I have a set of experimental data from biaxial tensile tests which is stress and stretch for 2 axes (stress1, lamda1 and stress2, lamda2). I am trying to fit a model that is shown the Four_Fiber_Family_model.m. Briefly it is a model that calculates stress1 as a function of lamda1 and lamda2, and stress2 as a function of lamda1 and lamda2 again. This model has 8 parameters. I use fminsearch to fit the model in the Main_code_fitting.m. The objective function i minimize is s simple sum of squares function described in Objective_Func.m.
The problem is this:
It seems like the model "overfits" the data.
I would expext something like this (continuus smooth curve - as a model function should be):
but i get this:
Both of these images are from the same data sets, using the same mathematical model, same objective function etc. The only difference is the initial parameter guess.
In the first case it is : [1.1e-14, 152, 6.6e-19, 179.7, 2.3, 7.9e-20, 0.0003, 1.55]
In the second case it is : [15, 1, 1, 1, 0.5, 1, 1, deg2rad(55)]
It is not the fitting quality that concerns me, buth rather the fact that a different set of initial parameters can have that effect on the fitted curve. I am attatching a zoomed in version of the second image:
Even when i get rid of the multiple data points in y axis for the same value of x axis, this behavior is still present:
You can see that it follows the data in an unnatural way.

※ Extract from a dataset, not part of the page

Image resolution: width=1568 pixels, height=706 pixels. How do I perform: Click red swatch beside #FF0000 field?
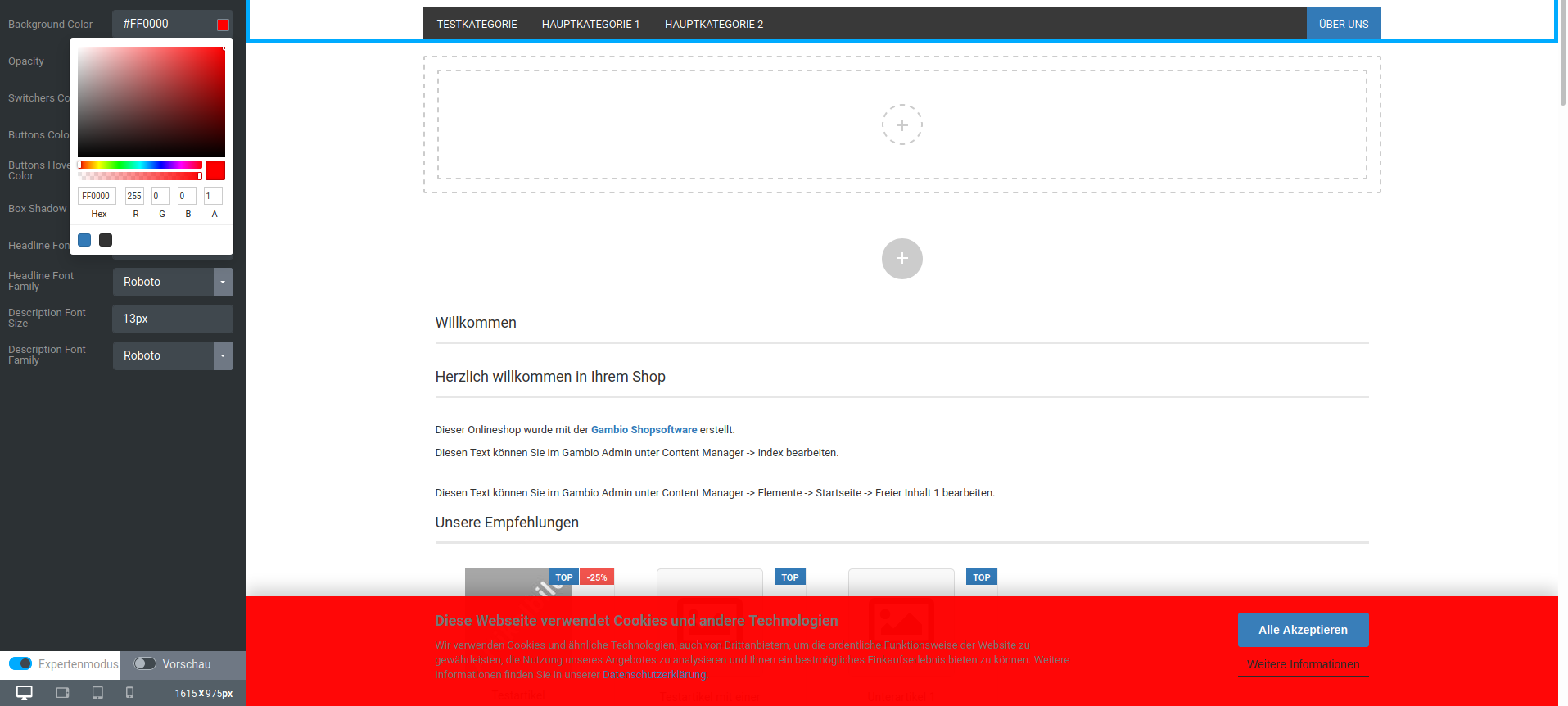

Has anybody seen that again? Do you have any suggestion on how to deal with it? How is it possible for the fitting to behave so differently in this way, by changing the initial parameters only?
Thanks in advance! Any help would be appreciated!!
P.S. I am attatching the code, the functions and 2 sets of data ("sample_anastasia.xls" and "130L-130C.xls") for anybody that is willing to play with it.

采纳的回答

Mathieu NOE
Mathieu NOE 2025-3-27
hello
fminsearch can be quite sensitive to IC, so even a slightly sub optimal IC value can lead to lack of performance / robustness. There coud be other, more robust optimizers to try (if you have the Optimisation Tbx)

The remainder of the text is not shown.